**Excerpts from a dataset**
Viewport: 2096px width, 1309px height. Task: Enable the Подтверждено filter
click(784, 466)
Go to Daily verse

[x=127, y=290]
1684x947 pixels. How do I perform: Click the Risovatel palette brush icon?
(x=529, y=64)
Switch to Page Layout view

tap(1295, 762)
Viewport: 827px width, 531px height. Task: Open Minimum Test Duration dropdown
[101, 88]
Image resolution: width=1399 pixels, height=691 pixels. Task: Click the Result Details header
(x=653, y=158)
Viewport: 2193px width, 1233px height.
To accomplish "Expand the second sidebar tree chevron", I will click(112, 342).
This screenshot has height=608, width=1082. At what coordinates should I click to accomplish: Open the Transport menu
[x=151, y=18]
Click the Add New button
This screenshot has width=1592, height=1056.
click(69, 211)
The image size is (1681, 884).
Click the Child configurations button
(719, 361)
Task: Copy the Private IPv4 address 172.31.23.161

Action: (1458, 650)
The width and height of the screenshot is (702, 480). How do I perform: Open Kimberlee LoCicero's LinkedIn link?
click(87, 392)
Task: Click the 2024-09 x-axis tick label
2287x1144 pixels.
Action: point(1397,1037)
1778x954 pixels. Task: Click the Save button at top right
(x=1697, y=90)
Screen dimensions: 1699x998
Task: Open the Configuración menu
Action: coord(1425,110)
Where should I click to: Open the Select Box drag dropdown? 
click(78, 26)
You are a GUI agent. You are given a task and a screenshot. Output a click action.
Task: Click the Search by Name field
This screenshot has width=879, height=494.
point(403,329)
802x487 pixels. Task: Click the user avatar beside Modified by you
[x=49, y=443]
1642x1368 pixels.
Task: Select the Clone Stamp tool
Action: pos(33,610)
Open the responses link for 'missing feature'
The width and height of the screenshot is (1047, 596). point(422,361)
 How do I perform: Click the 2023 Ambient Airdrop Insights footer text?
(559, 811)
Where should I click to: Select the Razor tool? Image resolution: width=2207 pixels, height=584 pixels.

**Task instructions**
The full set of records above is to be printed exactly as it appears.

**Written answer**
Viewport: 2096px width, 1309px height. Task: Enable the Подтверждено filter
click(784, 466)
Go to Daily verse

[x=127, y=290]
1684x947 pixels. How do I perform: Click the Risovatel palette brush icon?
(x=529, y=64)
Switch to Page Layout view

tap(1295, 762)
Viewport: 827px width, 531px height. Task: Open Minimum Test Duration dropdown
[101, 88]
Image resolution: width=1399 pixels, height=691 pixels. Task: Click the Result Details header
(x=653, y=158)
Viewport: 2193px width, 1233px height.
To accomplish "Expand the second sidebar tree chevron", I will click(112, 342).
This screenshot has height=608, width=1082. At what coordinates should I click to accomplish: Open the Transport menu
[x=151, y=18]
Click the Add New button
This screenshot has width=1592, height=1056.
click(69, 211)
The image size is (1681, 884).
Click the Child configurations button
(719, 361)
Task: Copy the Private IPv4 address 172.31.23.161

Action: (1458, 650)
The width and height of the screenshot is (702, 480). How do I perform: Open Kimberlee LoCicero's LinkedIn link?
click(87, 392)
Task: Click the 2024-09 x-axis tick label
2287x1144 pixels.
Action: point(1397,1037)
1778x954 pixels. Task: Click the Save button at top right
(x=1697, y=90)
Screen dimensions: 1699x998
Task: Open the Configuración menu
Action: coord(1425,110)
Where should I click to: Open the Select Box drag dropdown? 
click(78, 26)
You are a GUI agent. You are given a task and a screenshot. Output a click action.
Task: Click the Search by Name field
This screenshot has width=879, height=494.
point(403,329)
802x487 pixels. Task: Click the user avatar beside Modified by you
[x=49, y=443]
1642x1368 pixels.
Task: Select the Clone Stamp tool
Action: pos(33,610)
Open the responses link for 'missing feature'
The width and height of the screenshot is (1047, 596). point(422,361)
 How do I perform: Click the 2023 Ambient Airdrop Insights footer text?
(559, 811)
Where should I click to: Select the Razor tool? Image resolution: width=2207 pixels, height=584 pixels.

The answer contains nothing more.